"""

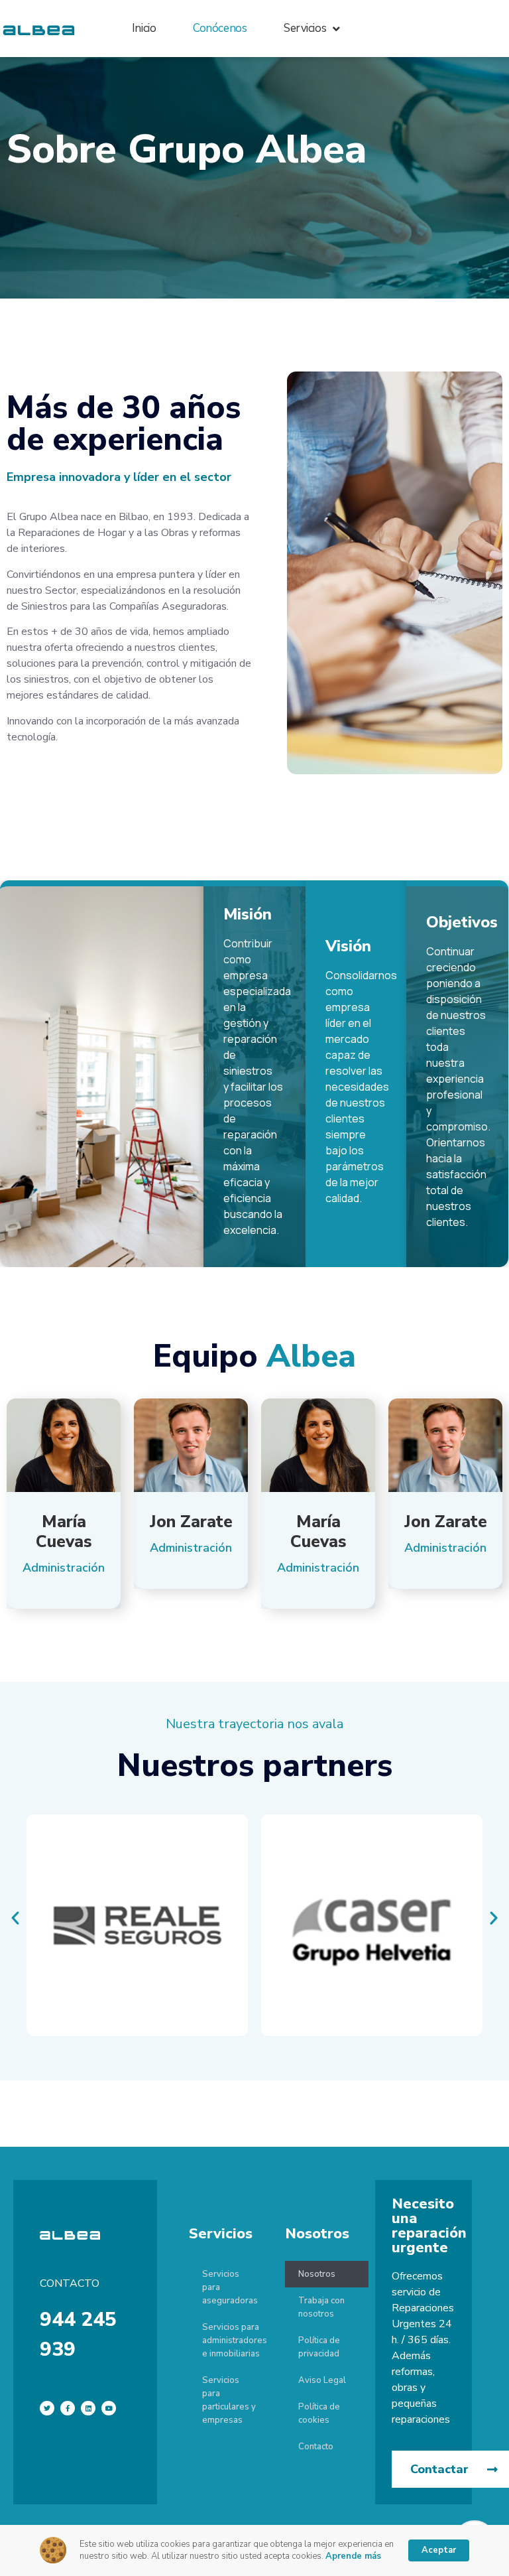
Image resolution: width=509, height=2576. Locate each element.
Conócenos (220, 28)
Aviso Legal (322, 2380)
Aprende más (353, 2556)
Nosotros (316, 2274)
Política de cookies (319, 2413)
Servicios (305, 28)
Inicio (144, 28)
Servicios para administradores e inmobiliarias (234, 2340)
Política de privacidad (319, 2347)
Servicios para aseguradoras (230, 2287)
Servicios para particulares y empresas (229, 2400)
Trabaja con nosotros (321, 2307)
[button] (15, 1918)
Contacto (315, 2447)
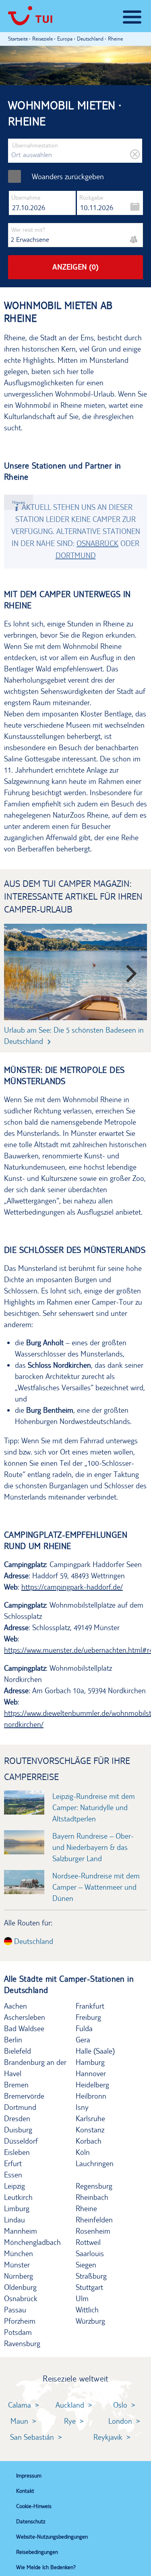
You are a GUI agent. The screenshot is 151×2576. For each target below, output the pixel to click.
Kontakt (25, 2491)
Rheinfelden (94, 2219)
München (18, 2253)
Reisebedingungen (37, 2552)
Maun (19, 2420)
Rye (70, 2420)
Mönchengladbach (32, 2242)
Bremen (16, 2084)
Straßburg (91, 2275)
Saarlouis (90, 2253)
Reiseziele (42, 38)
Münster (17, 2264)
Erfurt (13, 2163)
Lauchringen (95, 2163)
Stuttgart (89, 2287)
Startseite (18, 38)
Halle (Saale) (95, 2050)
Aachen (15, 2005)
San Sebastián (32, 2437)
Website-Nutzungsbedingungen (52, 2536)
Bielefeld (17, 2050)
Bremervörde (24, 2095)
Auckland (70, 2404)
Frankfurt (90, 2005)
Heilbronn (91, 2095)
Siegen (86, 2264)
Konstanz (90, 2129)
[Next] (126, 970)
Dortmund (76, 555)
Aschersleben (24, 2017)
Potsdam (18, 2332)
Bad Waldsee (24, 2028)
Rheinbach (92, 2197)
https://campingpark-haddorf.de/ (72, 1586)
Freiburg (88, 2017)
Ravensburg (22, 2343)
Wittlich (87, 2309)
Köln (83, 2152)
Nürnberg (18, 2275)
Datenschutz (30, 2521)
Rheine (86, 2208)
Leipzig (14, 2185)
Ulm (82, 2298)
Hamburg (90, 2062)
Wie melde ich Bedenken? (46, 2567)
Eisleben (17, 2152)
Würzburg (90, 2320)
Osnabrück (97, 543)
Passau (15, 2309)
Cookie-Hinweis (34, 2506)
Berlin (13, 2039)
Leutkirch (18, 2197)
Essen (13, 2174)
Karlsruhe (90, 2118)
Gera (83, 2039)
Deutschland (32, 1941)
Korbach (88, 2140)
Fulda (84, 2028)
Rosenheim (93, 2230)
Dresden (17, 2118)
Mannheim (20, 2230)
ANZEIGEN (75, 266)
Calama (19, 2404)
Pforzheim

"""
"""

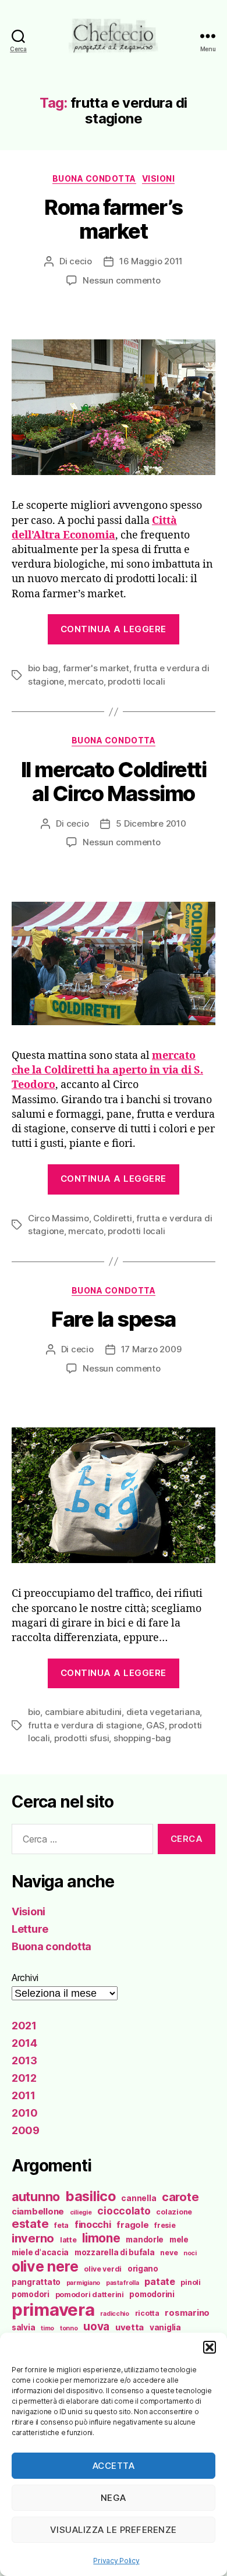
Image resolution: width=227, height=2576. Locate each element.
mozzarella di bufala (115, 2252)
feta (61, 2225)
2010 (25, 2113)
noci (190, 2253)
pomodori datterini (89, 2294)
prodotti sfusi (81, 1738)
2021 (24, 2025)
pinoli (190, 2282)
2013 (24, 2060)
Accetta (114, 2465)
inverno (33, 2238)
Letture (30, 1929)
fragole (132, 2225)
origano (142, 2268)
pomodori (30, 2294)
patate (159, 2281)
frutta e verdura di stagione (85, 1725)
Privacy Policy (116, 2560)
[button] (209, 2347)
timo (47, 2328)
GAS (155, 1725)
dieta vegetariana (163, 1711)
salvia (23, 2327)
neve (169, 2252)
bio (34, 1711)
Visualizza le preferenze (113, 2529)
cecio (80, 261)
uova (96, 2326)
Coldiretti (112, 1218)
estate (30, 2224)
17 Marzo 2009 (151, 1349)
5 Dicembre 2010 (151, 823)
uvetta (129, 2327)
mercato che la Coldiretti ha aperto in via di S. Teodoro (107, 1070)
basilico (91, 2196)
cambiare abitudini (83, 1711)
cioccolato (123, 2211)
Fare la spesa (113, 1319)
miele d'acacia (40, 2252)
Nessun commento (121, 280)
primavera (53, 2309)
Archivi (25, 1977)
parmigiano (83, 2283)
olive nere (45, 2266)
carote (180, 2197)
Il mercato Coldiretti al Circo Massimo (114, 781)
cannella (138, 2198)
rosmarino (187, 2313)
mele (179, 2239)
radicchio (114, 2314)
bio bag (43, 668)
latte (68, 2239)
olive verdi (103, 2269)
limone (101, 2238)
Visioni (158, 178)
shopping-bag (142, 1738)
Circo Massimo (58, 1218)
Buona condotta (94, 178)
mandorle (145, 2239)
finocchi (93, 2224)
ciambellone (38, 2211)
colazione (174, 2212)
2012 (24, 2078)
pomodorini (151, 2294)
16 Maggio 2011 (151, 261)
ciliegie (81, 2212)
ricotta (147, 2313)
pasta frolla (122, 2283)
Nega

"""
"""

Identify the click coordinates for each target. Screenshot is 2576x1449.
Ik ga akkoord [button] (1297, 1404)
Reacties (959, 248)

"""

Using the listing above, copy exactly the line that contains "basilico (91, 2196)", the line that contains "shopping-bag (142, 1738)", and each line that falls between them.

basilico (91, 2196)
cambiare abitudini (83, 1711)
cioccolato (123, 2211)
Fare la spesa (113, 1319)
miele d'acacia (40, 2252)
Nessun commento (121, 280)
primavera (53, 2309)
Archivi (25, 1977)
parmigiano (83, 2283)
olive nere (45, 2266)
carote (180, 2197)
Il mercato Coldiretti al Circo Massimo (114, 781)
cannella (138, 2198)
rosmarino (187, 2313)
mele (179, 2239)
radicchio (114, 2314)
bio bag (43, 668)
latte (68, 2239)
olive verdi (103, 2269)
limone (101, 2238)
Visioni (158, 178)
shopping-bag (142, 1738)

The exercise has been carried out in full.